As co-founders, you are extraordinarily reliant on each other. Everything the other person does affects you. During YC all stakes are raised to the max, and the pressure is intense.

There’s a constant barrage of tough decisions that have to be made under sometimes complete uncertainty, and there is no room for taking a time-out. Friction ensues.

And that’s just when things are going great. At some interval you will have some pants-on-fire crisis that’s so hilariously bad, you can’t help but be fascinated how you landed on your feet in the end.

You work from the moment you wake up until you go to bed, except when eating or maybe exercising. I got in the habit of forgetting to eat, so I lost 8 kgs during YC.

Paul Graham has a great analogy that I think is quite accurate: “Look for a co-founder that is like James Bond."

Someone who is thinking on his feet to find a way to solve problems, acting fast and intelligently in the face of impending doom.

You need to have a story of how you met, and what you’ve done together before. I was lucky in having Fredrik as a co-founder, who, in fact, resembles the Nordic James Bond Harald Hardrade.

alt

3. Growth

The basics:

  • Grow 10 % weekly (On a relevant metric, like revenue)
  • Get things done incredibly fast (Fast decisions, focus, and intensity)
  • Keep momentum going (String of small and big wins and share the story)

After launch, you need fast growth. Luckily, since you’re small you can do things that don’t scale and you can experience growth through sheer force of will. However, very quickly, having a product people love and share will result in the scalable kind of growth you want.

YC Application Q&A

Q: What convinced you to apply to Y Combinator?

A: We are currently scaling super-fast, but we could go much faster. We think Y Combinator & San Francisco is the best place in the world to learn from the best.

Why it can be a deal breaker:

In applying to YC, growth is evidence #1 that you have made something people want. The absolutely surest way to know is if you launch something and people pay money for it.

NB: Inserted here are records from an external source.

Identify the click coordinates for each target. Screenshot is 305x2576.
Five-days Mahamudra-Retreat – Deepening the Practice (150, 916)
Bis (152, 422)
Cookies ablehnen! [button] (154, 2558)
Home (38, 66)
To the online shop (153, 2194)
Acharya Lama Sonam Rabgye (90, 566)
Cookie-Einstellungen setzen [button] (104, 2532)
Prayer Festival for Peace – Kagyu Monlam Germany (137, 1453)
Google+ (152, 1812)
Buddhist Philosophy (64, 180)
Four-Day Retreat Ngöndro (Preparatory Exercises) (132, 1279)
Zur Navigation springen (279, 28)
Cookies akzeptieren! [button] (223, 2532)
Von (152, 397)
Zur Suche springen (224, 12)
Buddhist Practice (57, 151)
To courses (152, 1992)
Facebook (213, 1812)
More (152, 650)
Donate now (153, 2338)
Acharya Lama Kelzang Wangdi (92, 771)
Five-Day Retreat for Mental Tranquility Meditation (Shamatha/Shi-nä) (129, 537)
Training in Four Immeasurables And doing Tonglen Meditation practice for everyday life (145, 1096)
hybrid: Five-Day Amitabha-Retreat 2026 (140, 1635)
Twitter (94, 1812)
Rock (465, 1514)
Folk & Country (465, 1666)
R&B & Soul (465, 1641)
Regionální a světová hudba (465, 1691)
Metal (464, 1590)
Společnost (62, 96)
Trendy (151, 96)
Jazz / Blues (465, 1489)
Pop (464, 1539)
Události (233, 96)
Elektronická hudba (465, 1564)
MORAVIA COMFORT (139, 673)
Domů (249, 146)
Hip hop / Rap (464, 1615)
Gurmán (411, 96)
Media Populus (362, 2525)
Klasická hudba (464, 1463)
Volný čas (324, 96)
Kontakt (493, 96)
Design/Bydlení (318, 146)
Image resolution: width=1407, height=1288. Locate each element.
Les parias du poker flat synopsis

Growth is what makes startups interesting. You can’t become big without growth, and as long as you have growth, almost nothing else matters.

On the flip side, negative growth and momentum is the source of everything that is bad in the startup world. Things are always either growing or dying. Both states are self-reinforcing, and humans overreact to both.

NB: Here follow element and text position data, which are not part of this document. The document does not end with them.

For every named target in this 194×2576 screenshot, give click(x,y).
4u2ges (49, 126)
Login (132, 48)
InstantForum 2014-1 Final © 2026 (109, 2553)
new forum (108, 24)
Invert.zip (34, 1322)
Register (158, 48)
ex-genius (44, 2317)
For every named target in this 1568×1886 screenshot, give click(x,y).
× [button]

If you’re dying, people risk becoming demoralized, start blaming each other and then quitting. If you’re growing people are so proud that they have to tell all their friends about your company all the time because they’re so happy to be a part of it.

The only way to get going again is to get growing again through a stoic calm and positivity while fiercely executing the kind of impactful actions that make a difference.

It’s no secret that attending Y Combinator creates dramatic path shifts for start-ups.

Tangible highlights for us include:
-> becoming a part of the YC-network -> raising a seed round with our favorite Silicon Valley investors -> getting a kick-start on the US market due to both press and YC-alumni. (Not to mention that we had 3 incredibly focused and productive months).

Read this article to hear what it was like on the inside.

Getting into YC was also about going somewhere I knew I belonged.

It had always been this enchanted place, on par with places like Hogwarts or Rivendell. Ever since 2007, as a teenager, I’d been following YC and hacker news from Norway. I would sit in my room and daydream about this place I knew I should be a part of.

That being said, YC was and isn’t an end-goal. Life is short, and you should spend it doing something worthwhile, with people that inspire you. You’ll find plenty of those in YC, but also in other less-obvious places. So if you don’t make it into YC this round, keep applying, but also look to your immediate network for inspiration, support and the motivation to keep going.